MacBook catches on in Moscow elementary schools

Supplying schools with expensive computer equipment is part of the government’s campaign to change to a new state standard for elementary schools. Source: Sergey Pyatakov/RIA Novosti

Supplying schools with expensive computer equipment is part of the government’s campaign to change to a new state standard for elementary schools. Source: Sergey Pyatakov/RIA Novosti

A pet of project of Russian Prime Minister Dmitry Medvedev, schools are introducing Apple desktops and MacBooks to create a digital/electronic environment for children.

The start of the new academic year was marked by the launch of brand new Apple desktops and MacBook laptops in schools. The first Apple computers were supplied for Moscow first-graders back in 2010, when students of 180 schools were equipped with MacBooks. In 2011, more than 1,500 Moscow schools received laptops for their first grade pupils. Second-graders also started using MacBooks this September.

Supplying schools with expensive computer equipment is part of the government’s campaign to change to a new state standard for elementary schools. This standard envisions studying in a digital/electronic environment, with electronic diaries, electronic textbooks and electronic registers. According to officials, the introduction of MacBook computers is also part of the ‘Our New School’ state programme, which was promoted by former president Dmitry Medvedev, a known Apple enthusiast.

What, how much and how

One of the objectives of the Information City (2012-2016) municipal programme is to equip Moscow schools with computers at a rate of 17 machines per 100 students by 2014. However, new laptops are not distributed evenly among schools.

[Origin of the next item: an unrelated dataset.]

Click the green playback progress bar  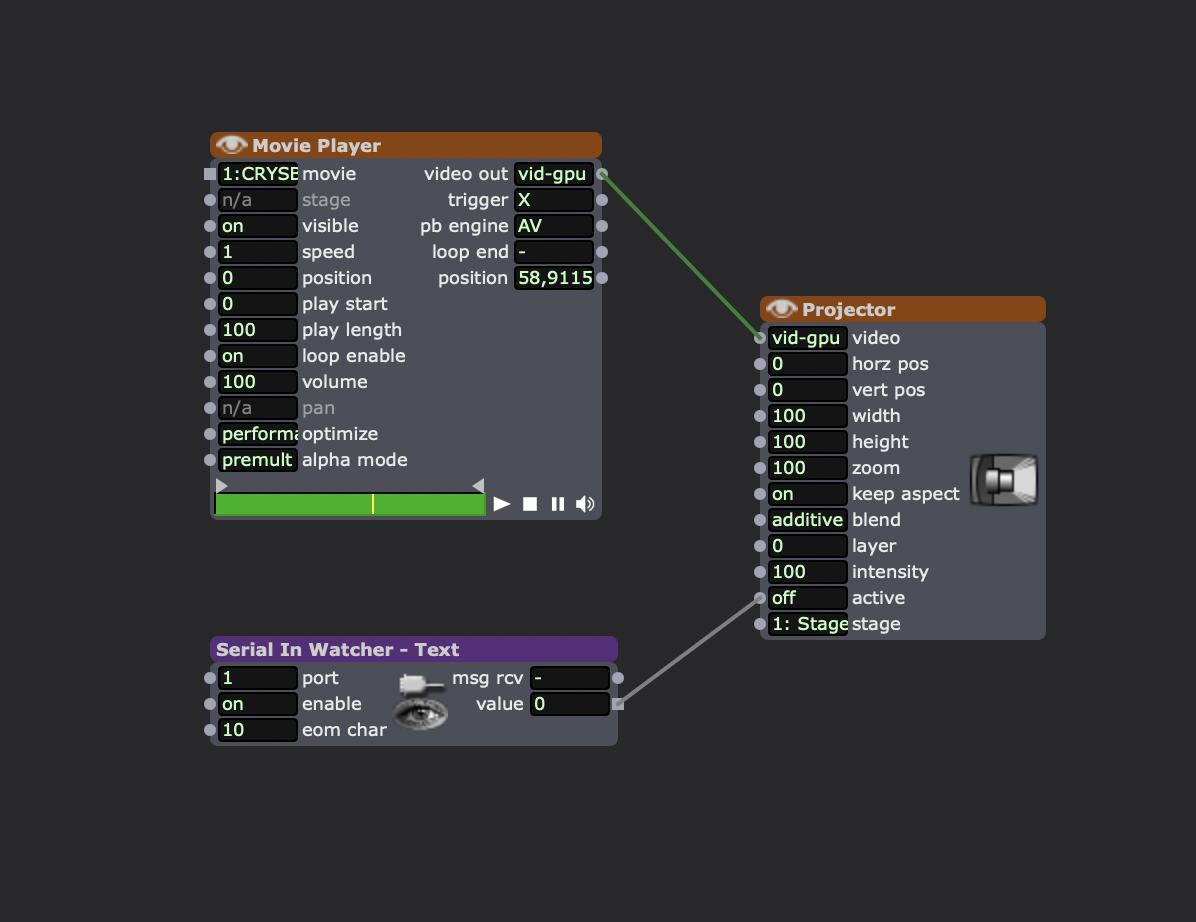click(350, 504)
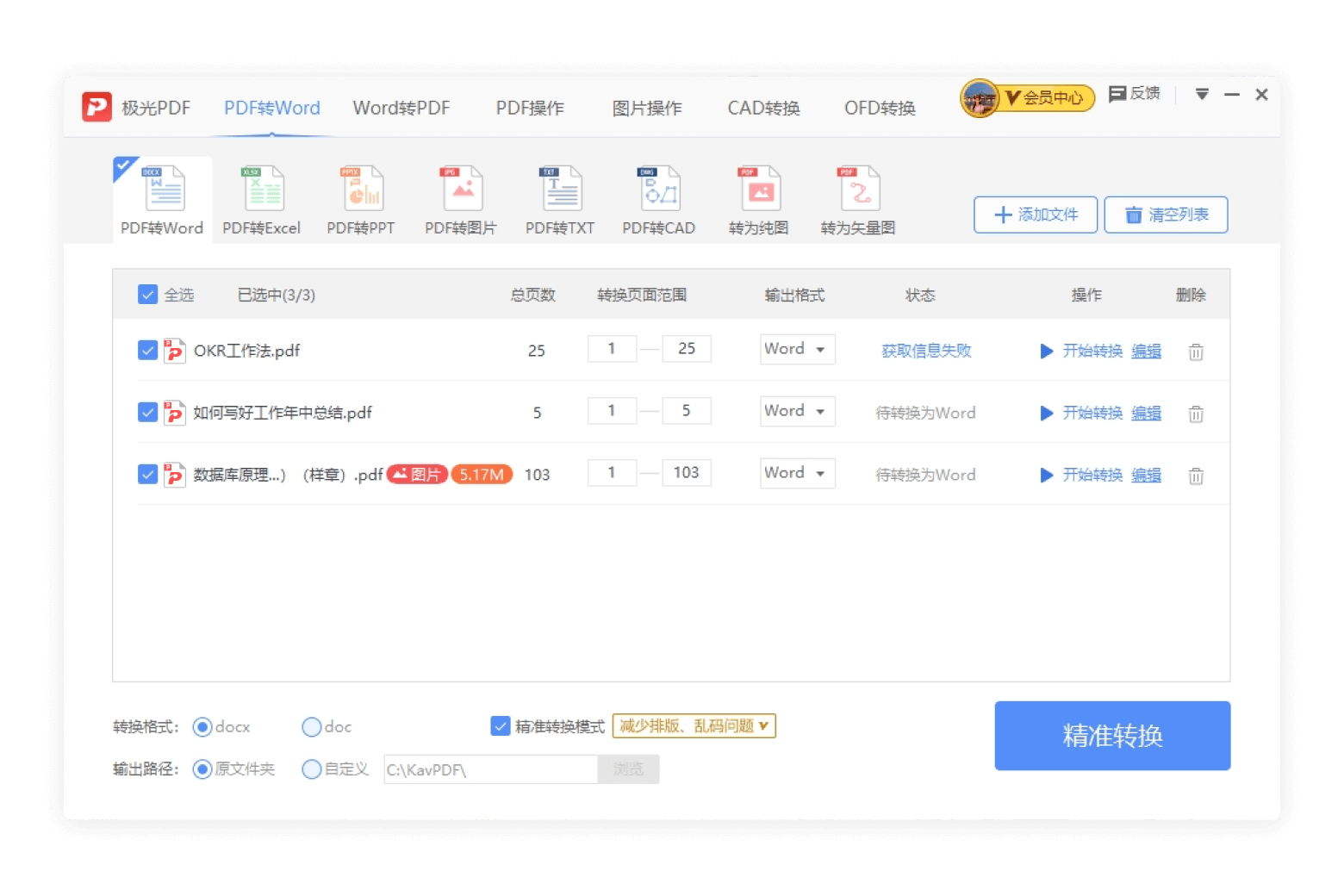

Because of the inconsistency of supplies, some schools have enough computers for both the first and second grades, while in others students have to share during classes. There are schools that have no Apple computers at all, parents of first-graders told Moskovskie Novosti.

The contract for the ‘supply of computing and telecommunications devices for equipping educational establishments of the city of Moscow in 2012’ also specifies the software to be used with the school MacBook laptops. The list includes the mathematics software packages Matryoshka and Live Mathematics, Live Word software for writing skills and the open creative environment PervoLogo, enabling first-graders to include cartoon illustrations in essays, and older pupils can simulate science experiments. There is a YouTube video with instructions how to work with PervoLogo (how to make a Kolobok roll).

“This software works fine on Windows”

Parents are divided on the introduction of these new computers, as their happiness about having their kids operating MacBooks is usually clouded by the high prices of Apple machines.

“My daughter was in the first grade not so long ago. The main problem was that their teacher was always telling them: ‘this is very expensive equipment – if you break it, you’ll have to pay for it to be fixed.’ The children were scared and didn’t like those classes,” Ksenia Sochilova, the mother of a pupil of school No 191, said. “They mostly worked with Matryoshka. You could access it from home, on the Internet. I thought it was exciting,” Sochilova added.

“My son was doing jigsaw puzzles during his first year and learning how to combine syllables. There was also some sort of a typing tutor. The kids loved it, and were not intimidated by the price. Teachers attended some special training. It’s fine, except for the project cost… This software works perfectly well on Windows. I’d rather they bought a regular laptop for everyone – it would be better and cheaper,” says Andrei Prokofyev, the father of a student of school No1286.

Konstantin Okunkov, whose son has just started third grade of school No1454, agrees. “I am familiar with software development, and I can say that of all the software programs adopted by schools, none are made exclusively for Mac computers. If our aim is to have economically justified software solutions for schools, then Windows will do just fine, while Linux or Android could take care of other tasks, as they would be much cheaper,” Okunkov says.